§ **Task to carry out**: Continue the forum thread on whether κλητὴ in the Paschal Canon hymn is an adjective or a noun, picking up right after its final sentence.

§ **Text provided**:
# Biblical & Liturgical Greek: ἡ κλητὴ - adjective or substantive, in context



## metaphrastes

Kali imera, adelphoi!

The context is the Paschal Canon of St. John Damascene, Eight Ode, Hirmos (the main Troparion), whose text is this:
«Αὕτη *ἡ κλητὴ* καὶ ἁγία ἡμέρα, *ἡ μία τῶν Σαββάτων*, ἡ βασιλὶς καὶ κυρία, ἑορτῶν ἑορτή, καὶ πανήγυρις ἐστὶ πανηγύρεων, ἐν ᾗ εὐλογοῦμεν, Χριστὸν εἰς τοὺς αἰῶνας».

Now, most English translations read *κλητὴ* as an adjective, that might be rendered _called out, invited, welcome, summoned, &c _but, in context (since it is qualifying a very special day, the day of Pascha or Easter) the preferred word is _chosen _or _elected. _Thus, they read something as _"This is the chosen and holy day, the first [_or, _the One] among Sabbaths, &c...".
_
Now, in Old Testament, *κλητὴ* very often is used as a substantive, always qualified as holy: *κλητὴ ἁγία*. Traditionally, this is rendered in English as the _Holy Convocation_, as a day when no one should work, to assemble together and to worship the Lord. The very Sabbath is called a *κλητὴ ἁγία*. I will give a few quotes to put it in context.

καὶ ἡ ἡμέρα ἡ πρώτη κληθήσεται ἁγία καὶ ἡ ἡμέρα ἡ ἑβδόμη *κλητὴ ἁγία* ἔσται ὑμῖν πᾶν ἔργον λατρευτὸν οὐ ποιήσετε ἐν αὐταῖς πλὴν ὅσα ποιηθήσεται πάσῃ ψυχῇ τοῦτο μόνον ποιηθήσεται ὑμῖν* (Ex 12:16 Rahlfs).*
And the first day shall be called holy, and the seventh day shall be *a holy* *convocation* to you: ye shall do no servile work on them, only as many things as will _necessarily_ be done by every soul, this only shall be done by you.* (Ex 12:16 Brenton).
*
ἓξ ἡμέρας ποιήσεις ἔργα καὶ τῇ ἡμέρᾳ τῇ ἑβδόμῃ σάββατα ἀνάπαυσις *κλητὴ ἁγία* τῷ κυρίῳ πᾶν ἔργον οὐ ποιήσεις σάββατά ἐστιν τῷ κυρίῳ ἐν πάσῃ κατοικίᾳ ὑμῶν *(Lv 23:3 Rahlfs).*
Six days shalt thou do works, but on the seventh day is the sabbath; a rest, *a holy convocation* to the Lord: thou shalt not do any work, it is a sabbath to the Lord in all your dwellings. *(Lv 23:3 Brenton)*.

Then, theologically, there are dozens of good reasons to suppose that this _Holy Convocation _of the Old Testament (being the very Sabbath one Holy Convocation, too) is taken by the Ode as a type or figure of Pascha (and all Byzantine Canons of Odes are built upon Old Testament types fulfilled in the New Testament and paraphrased through the hymns). 

My question, however, is whether the syntax of the hymn (specially the position of the articles) would allow such reading of *κλητὴ* as a noun, that would result in something as this: _"This [is] the [holy] convocation and [the] holy day, the first [_lit. _the one] among the Sabbaths, &c...".
_
Otherwise said, according the syntax, is the adjective *ἁγία* qualifying both *κλητὴ* (as a noun) as well *ἡμέρα*, or are both *κλητὴ* and *ἁγία* (as adjectives) qualifying *ἡμέρα*?

§ **Data lines**:
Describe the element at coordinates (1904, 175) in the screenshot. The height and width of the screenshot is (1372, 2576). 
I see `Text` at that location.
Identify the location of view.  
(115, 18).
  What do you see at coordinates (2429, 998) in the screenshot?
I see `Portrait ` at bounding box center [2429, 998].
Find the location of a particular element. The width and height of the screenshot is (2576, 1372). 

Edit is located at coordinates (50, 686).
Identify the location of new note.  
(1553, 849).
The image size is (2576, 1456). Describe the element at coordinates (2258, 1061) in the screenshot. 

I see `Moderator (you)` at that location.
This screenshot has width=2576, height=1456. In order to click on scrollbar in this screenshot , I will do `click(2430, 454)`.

§ **Exercise result**:
Thank you very much for any enlightenment, eucharisto!


----------



## sotos

To the unwary greek speaker, sounds like *κλητὴ* and *ἁγία* are adjectives qualifying *ἡμέρα. * This  is not a case that "κλητός" functions as  a noun.


----------



## metaphrastes

sotos said:


> To the unwary greek speaker, sounds like *κλητὴ* and *ἁγία* are adjectives qualifying *ἡμέρα*


Thank you, sotos, yes I see this simply seem the more natural reading (that most translations follow, by the way) and the typology, if it actually was meant, would be more allusive and implicit than expressly declared.

Yes, a literal quote of the verses regarding the Holy Convocation would explicitly say *κλητὴ ἁγία, *probably preceded by the definite article.

Now I just found a noted translation of the Paschal Canon, by Fr Ephrem Lash of blessed memory, who in a footnote quotes an even more strong Old Testament type (Leviticus 23:36), with mention to the Eight Day (of the Tabernacle Feast) as a Sabbath, as a day of rest and assembling, thus, a Convocation. However, in the translation itself he reads _"chosen"_, as most translations do.

Thus, I rest my case and take it as an adjective, most probably allusive to the Old Testament - and the allusion itself as untranslatable in most languages, but rather as a matter to footnotes. Unless, sure, if someone has any solid linguistic clue on the opposite direction.

Thank you, eucharistw.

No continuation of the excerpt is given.